Maple Leaf Cement
- Type: Public
- Traded as: PSX: MLCF KSE 100 component KSE 30 component
- Industry: Cement
- Founded: 1956; 70 years ago
- Headquarters: Lahore, Pakistan,
- Key people: Tariq Sayeed Saigol (Chairman) Sayeed Tariq Saigol (CEO)
- Revenue: Rs. 68.653 billion (US$250 million) (2025)
- Operating income: Rs. 19.107 billion (US$68 million) (2025)
- Net income: Rs. 11.503 billion (US$41 million) (2025)
- Total assets: Rs. 118.731 billion (US$420 million) (2025)
- Total equity: Rs. 70.959 billion (US$250 million) (2025)
- Owner: Kohinoor Textile Mills (56.50%)
- Number of employees: 1799 (2025)
- Parent: Kohinoor Textile Mills
- Subsidiaries: Maple Leaf Power Limited Pioneer Cement
- Website: kmlg.com/mlcfl/profile

= Maple Leaf Cement =

Pakistani building materials company

Maple Leaf Cement is a Pakistani cement manufacturer based in Lahore. It is one of the largest cement manufacturer in Pakistan.

==History==
===1956–1992: Early history===
Maple Leaf Cement was founded in 1956 by the West Pakistan Industrial Development Corporation in a collaboration with the Government of Canada. The initial production capacity was 120,000 tons per annum (tpa) of ordinary Portland cement, which increased by an additional 180,000 tpa in 1960.

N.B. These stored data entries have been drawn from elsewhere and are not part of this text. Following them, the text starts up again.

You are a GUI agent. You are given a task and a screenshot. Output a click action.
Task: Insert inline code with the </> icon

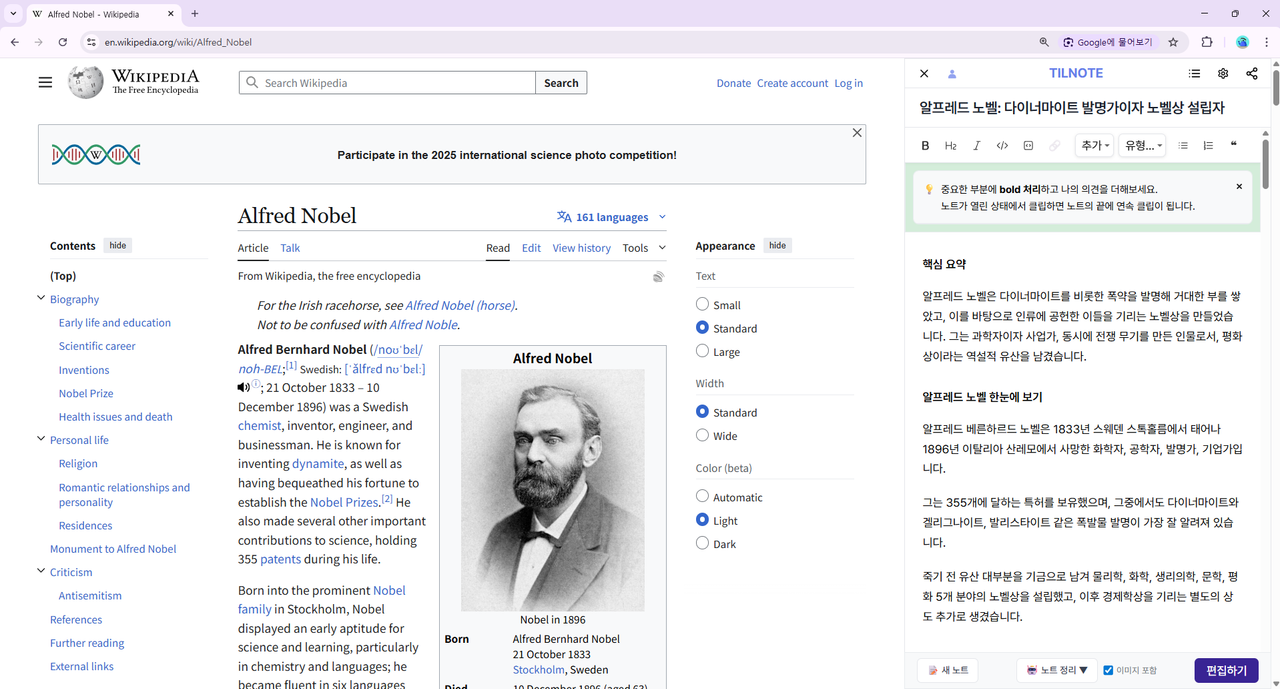[1002, 145]
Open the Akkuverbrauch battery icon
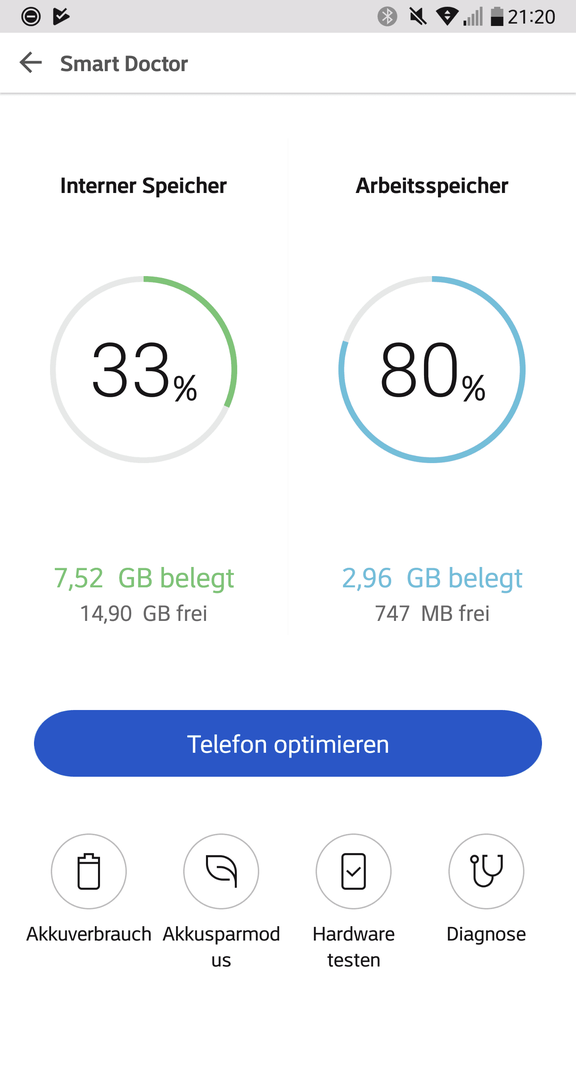Screen dimensions: 576x1080 (x=88, y=871)
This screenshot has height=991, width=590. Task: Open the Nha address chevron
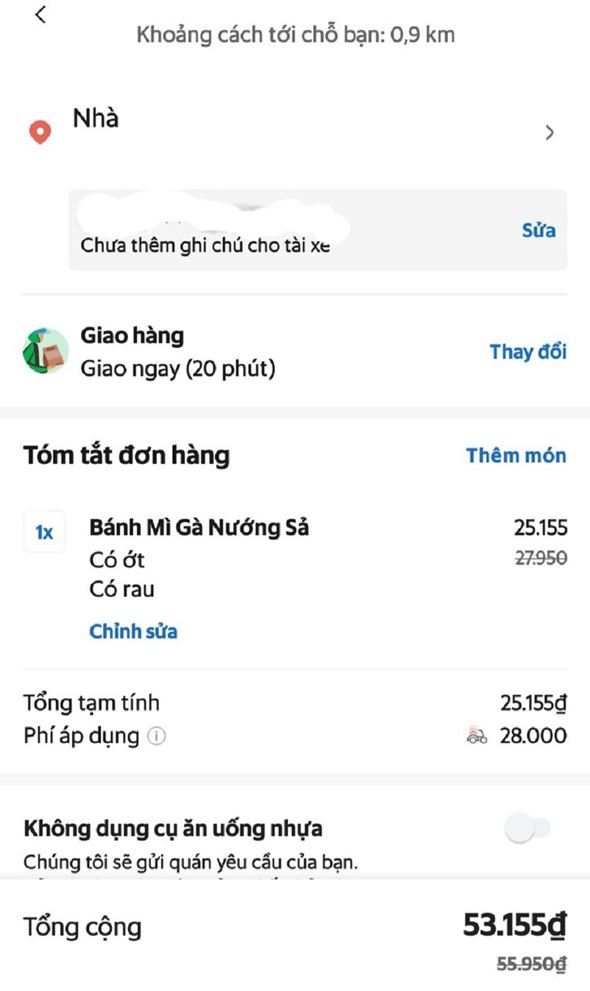coord(550,133)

In 1967, White Cement Industries Limited was founded at the same location which was the first white cement manufacturing plant in Pakistan. Initially, it had a capacity of 15,000 tpa which was later expanded to 30,000 tpa.

In 1974, under the West Pakistan Industrial Development Corporation Ordinance of 1974, Maple Leaf Cement and White Cement Industries were merged into the State Cement Corporation of Pakistan, a holding company established by the Government of Pakistan to manage nationalized cement companies.

In 1983, Pak Cement Company Limited was established at the same site with a clinker production capacity of 180,000 tons under a technical and economic assistance program with National Complete Plant Export Corporation of China.

=== 1992–present: Privitisation and growth ===
In January 1992, Maple Leaf Cement was acquired for Rs 486 million by Nishat Mills under the privatization scheme of the Government of Pakistan. Later, it was transferred to Saigol Group in a swap scheme in which Nishat Group acquired DG Cement from Saigol Group. Saigol family also acquired Pak Cement and White Cement Industries during the privatization scheme which were merged into Maple Leaf Cement Factory Limited on July 1, 1992.

In April 1994, Maple Leaf Cement began a project to expand its cement production capacity of annual grey portland cement from 0.6 million tons to 1.6 million tons. The project had a total cost of US$160.8 million. The International Finance Corporation (IFC) contributed US$45.2 million in financing to the project, which was part of a larger US$160 million investment program. The financing provided by the IFC consisted of a US$5.2 million equity investment, a US$30 million loan for IFC's own account, and an additional US$10 million loan. The remaining financing was raised by listing the company on the Karachi Stock Exchange on August 17, 1994. The financing was used to acquire a new cement plant from FLSmidth. The plant became operational in April 1998.

In 2004, Maple Leaf Cement initiated a process conversion project, transitioning a wet process plant with a clinker capacity of 600 tons per day (tpd) for grey cement to a dry process plant with a clinker capacity of 500 tpd for white cement. The project was completed, and commercial production commenced on April 1, 2006. Following the conversion, white cement production capacity increased from 30,000 tpa to 180,000 tpa. The total cost of the project was PKR 3,280 million.

In November 2022, Maple Leaf Cement commissioned a new grey clinker production line at its brownfield site in Iskanderabad, Punjab, Pakistan. The production line was supplied by Chengdu Design & Research Institute of China and increased the site's production capacity by 7000 tons per day. The total cost of the project was PKR 20 billion (approximately US$90.2 million at the time). The project was financed with a debt-to-equity ratio of 70:30, with funding obtained through the Long Term Financing Facility (LTFF) and Temporary Economic Refinance Facility (TERF) offered by the State Bank of Pakistan.

In 2026, Maple Leaf Cement acquired Pioneer Cement.